Task directions: Reproduce each of the following records without any deviation.

Collected data:
⟨
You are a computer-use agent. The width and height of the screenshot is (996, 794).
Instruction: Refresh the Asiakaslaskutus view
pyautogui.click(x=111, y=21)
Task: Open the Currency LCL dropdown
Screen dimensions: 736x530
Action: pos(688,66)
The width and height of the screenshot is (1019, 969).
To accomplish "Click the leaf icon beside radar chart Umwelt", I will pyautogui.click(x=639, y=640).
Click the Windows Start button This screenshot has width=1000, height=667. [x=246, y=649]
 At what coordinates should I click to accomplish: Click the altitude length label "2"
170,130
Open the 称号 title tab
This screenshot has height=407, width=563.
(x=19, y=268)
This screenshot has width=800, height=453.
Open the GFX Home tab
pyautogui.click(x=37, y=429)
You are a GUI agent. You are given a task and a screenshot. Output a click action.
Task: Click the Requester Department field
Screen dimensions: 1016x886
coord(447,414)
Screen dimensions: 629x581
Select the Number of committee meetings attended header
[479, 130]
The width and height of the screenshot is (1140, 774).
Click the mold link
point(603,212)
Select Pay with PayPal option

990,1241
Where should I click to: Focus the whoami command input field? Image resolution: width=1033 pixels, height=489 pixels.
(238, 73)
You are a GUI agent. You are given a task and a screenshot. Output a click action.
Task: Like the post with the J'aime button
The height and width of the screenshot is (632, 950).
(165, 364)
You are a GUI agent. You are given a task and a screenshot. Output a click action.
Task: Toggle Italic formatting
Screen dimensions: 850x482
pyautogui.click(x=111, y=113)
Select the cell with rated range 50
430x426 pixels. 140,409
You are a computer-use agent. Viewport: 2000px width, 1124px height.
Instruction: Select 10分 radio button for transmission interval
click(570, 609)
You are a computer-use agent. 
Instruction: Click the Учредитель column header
⟩
Solution to this task:
You are a computer-use agent. The width and height of the screenshot is (996, 794).
Instruction: Refresh the Asiakaslaskutus view
pyautogui.click(x=111, y=21)
Task: Open the Currency LCL dropdown
Screen dimensions: 736x530
Action: pos(688,66)
The width and height of the screenshot is (1019, 969).
To accomplish "Click the leaf icon beside radar chart Umwelt", I will pyautogui.click(x=639, y=640).
Click the Windows Start button This screenshot has width=1000, height=667. [x=246, y=649]
 At what coordinates should I click to accomplish: Click the altitude length label "2"
170,130
Open the 称号 title tab
This screenshot has height=407, width=563.
(x=19, y=268)
This screenshot has width=800, height=453.
Open the GFX Home tab
pyautogui.click(x=37, y=429)
You are a GUI agent. You are given a task and a screenshot. Output a click action.
Task: Click the Requester Department field
Screen dimensions: 1016x886
coord(447,414)
Screen dimensions: 629x581
Select the Number of committee meetings attended header
[479, 130]
The width and height of the screenshot is (1140, 774).
Click the mold link
point(603,212)
Select Pay with PayPal option

990,1241
Where should I click to: Focus the whoami command input field? Image resolution: width=1033 pixels, height=489 pixels.
(238, 73)
You are a GUI agent. You are given a task and a screenshot. Output a click action.
Task: Like the post with the J'aime button
The height and width of the screenshot is (632, 950).
(165, 364)
You are a GUI agent. You are given a task and a screenshot. Output a click action.
Task: Toggle Italic formatting
Screen dimensions: 850x482
pyautogui.click(x=111, y=113)
Select the cell with rated range 50
430x426 pixels. 140,409
You are a computer-use agent. Viewport: 2000px width, 1124px height.
Instruction: Select 10分 radio button for transmission interval
click(570, 609)
You are a computer-use agent. 
Instruction: Click the Учредитель column header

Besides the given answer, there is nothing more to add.